Mais comment ouvrir de tels chantiers sans mettre la France en émoi ? Le chef de l’État, quitte à se déjuger, a déjà désamorcé quelques bombes. Il a fait savoir qu’il était en désaccord avec la suppression des départements. « Je ne crois pas que les Français soient prêts à renoncer à leur légitimité historique ». De même, il a déjà écarté l’idée de supprimer l’inscription du principe de précaution dans la Constitution. Cette mesure aurait été complètement illisible après le « Grenelle de l’environnement », présenté comme un engagement historique en faveur de l’écologie. Nicolas Sarkozy n’a rien dit encore sur l’immigration. Mais on voit mal comment il pourrait suivre la recommandation du rapport Attali d’ouvrir les frontières alors qu’il a précisément regretté il y a quinze jours de n’avoir pas été assez ferme dans sa politique des quotas… De même, pour celui qui en campagne présidentielle n’avait pas cessé de fustiger l’héritage de mai 68, la recommandation de faire évaluer les profs par les élèves, paraît pour le moins compliquée à suivre…
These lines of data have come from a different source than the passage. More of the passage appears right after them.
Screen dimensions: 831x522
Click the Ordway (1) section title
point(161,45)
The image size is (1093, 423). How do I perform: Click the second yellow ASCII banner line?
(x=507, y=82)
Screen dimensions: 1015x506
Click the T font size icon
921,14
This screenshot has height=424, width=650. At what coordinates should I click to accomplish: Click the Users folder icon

Si doper la croissance reste bien sûr sa priorité, d’autant que c’est sur le pouvoir d’achat qu’il est le plus attendu, Nicolas Sarkozy aura fort à faire pour ne pas décevoir les membres de la commission Attali qu’il a promis de revoir dans six mois pour un suivi des travaux. En délicatesse avec les sondages, ce n’est pas le moment pour le chef de l’État d’engager des réformes impopulaires.
Et ce n’est pas sa seule difficulté. Sa majorité exprime de plus en plus ouvertement son malaise. Réticents devant les recommandations du rapport Attali, plusieurs parlementaires UMP ne se privent pas de le faire savoir. « Au final, c’est bien le Parlement qui décidera de ce qui sera retenu ou pas », a dû les rassurer le premier ministre François Fillon.
De là à penser que les propositions de la commission finiront au classement vertical, il n’y a qu’un pas. L’opposition l’a déjà franchi. Le premier secrétaire du parti socialiste François Hollande résume : le rapport Attali deviendra un ramasse-poussière.